Spanish Environment Minister Miguel Arias Cañete, meanwhile, tweeted: "Shipping and aviation MUST be included the final deal. These sectors can't be off the radar."
The view was echoed by Adrian Ramsay, Chief Executive of the Centre for Alternative Technology (CAT) who added that, "if not included in the agreement we could see continued large growth in these emissions which will undermine efforts to reduce emissions elsewhere."
Green group Transport & Environment (T&E) tweeted, "#Ships & #planes were kept out of new #COP21 text.

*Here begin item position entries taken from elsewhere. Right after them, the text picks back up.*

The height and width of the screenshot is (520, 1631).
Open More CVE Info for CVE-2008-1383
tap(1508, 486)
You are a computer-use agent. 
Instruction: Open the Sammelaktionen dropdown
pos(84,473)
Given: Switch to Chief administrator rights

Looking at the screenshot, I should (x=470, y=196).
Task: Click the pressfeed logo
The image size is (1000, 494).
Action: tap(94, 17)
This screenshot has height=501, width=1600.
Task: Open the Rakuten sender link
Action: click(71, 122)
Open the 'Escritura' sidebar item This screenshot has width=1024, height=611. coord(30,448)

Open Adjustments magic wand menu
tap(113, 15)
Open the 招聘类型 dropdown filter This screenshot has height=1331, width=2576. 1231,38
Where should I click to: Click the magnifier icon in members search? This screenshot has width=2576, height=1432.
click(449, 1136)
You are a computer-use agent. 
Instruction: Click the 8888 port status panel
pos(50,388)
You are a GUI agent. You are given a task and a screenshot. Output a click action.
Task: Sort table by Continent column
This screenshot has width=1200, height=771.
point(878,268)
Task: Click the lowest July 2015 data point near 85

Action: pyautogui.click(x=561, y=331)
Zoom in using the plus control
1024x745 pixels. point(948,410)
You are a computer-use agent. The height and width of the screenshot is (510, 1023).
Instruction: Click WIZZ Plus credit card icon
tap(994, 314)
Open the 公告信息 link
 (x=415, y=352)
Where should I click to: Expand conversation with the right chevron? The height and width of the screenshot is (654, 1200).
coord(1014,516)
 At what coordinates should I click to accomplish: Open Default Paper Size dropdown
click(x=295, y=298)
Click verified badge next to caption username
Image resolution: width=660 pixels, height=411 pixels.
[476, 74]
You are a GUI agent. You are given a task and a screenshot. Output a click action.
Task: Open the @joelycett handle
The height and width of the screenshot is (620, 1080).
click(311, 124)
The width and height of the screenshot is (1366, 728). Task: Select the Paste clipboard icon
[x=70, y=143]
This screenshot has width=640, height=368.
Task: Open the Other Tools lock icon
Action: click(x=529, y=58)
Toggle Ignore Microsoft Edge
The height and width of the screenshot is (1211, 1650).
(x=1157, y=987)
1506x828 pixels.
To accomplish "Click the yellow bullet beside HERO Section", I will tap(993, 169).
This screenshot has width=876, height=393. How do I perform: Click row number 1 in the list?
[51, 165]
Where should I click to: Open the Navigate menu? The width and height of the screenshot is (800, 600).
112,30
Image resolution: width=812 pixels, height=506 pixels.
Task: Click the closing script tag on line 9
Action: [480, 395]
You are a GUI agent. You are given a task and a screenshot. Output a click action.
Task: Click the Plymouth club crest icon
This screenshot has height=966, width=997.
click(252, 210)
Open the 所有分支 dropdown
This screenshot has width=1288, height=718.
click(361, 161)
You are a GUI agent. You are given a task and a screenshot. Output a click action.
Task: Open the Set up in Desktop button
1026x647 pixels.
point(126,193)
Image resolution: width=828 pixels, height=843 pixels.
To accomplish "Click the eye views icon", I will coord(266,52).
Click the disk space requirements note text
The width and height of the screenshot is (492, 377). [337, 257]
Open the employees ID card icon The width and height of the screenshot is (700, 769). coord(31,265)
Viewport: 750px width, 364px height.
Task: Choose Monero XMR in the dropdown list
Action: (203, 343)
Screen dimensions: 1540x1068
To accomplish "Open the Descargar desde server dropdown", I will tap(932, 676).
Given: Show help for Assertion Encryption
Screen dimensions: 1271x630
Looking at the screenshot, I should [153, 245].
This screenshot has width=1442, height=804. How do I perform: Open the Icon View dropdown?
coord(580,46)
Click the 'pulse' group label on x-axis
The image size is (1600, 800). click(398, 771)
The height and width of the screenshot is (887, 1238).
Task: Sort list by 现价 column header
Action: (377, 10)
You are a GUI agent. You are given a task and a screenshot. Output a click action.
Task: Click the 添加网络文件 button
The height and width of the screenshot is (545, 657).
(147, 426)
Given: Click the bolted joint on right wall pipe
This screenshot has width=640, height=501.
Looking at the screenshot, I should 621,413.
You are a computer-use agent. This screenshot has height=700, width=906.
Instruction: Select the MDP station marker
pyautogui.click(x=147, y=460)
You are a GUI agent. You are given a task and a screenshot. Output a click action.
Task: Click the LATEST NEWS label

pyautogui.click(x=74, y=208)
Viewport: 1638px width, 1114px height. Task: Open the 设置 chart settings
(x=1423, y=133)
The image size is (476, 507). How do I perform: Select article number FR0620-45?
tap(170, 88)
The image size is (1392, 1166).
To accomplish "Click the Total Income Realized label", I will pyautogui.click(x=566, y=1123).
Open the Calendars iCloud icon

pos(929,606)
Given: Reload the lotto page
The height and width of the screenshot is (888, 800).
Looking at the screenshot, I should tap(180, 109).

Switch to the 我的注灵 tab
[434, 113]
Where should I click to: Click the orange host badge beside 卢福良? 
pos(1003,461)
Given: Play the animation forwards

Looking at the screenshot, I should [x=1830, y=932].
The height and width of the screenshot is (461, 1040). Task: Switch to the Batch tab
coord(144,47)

No chance of staying below 1.5C without addressing them."
The European Union meanwhile was also scathing of the development, or lack thereof, saying it betrayed "unacceptable levels of low ambition."
Discussions in Paris over the deal, which has not yet been finalised, are now expected to run on until Saturday - a day later than planned.
"Things are moving in the right direction," said French Foreign Minister Laurent Fabius, with compensation for nations most affected by climate change understood to be the biggest issue still to be resolved.
A previous December 5 draft of the agreement had originally included wording calling for the "limitation or reduction of greenhouse gas emissions from international aviation and marine bunker fuels," but as Ship & Bunker previously reported, that text and any other mention of the sectors was absent as of Wednesday's draft.
That triggered the European Community Shipowners' Associations (ECSA) Thursday to call for shipping to be reintroduced into the deal, while green group T&E said it "fatally undermined the prospects of keeping global warming below 2°C."
However the International Chamber of Shipping (ICS) echoed its earlier sentiments that shipping was more than capable of continuing on its path of reducing emissions under the guidance of the IMO, and that the exclusion of shipping from the deal is "unlikely to inhibit the aspirations of governments" to reduce the sector's emissions.
Last month ICS said that "aggressive" fuel efficiency efforts being implemented by the global shipping industry, coupled with CO2 reduction measures by the IMO, are capable of delivering "far more ambitious" reductions in CO2 emissions than current government targets.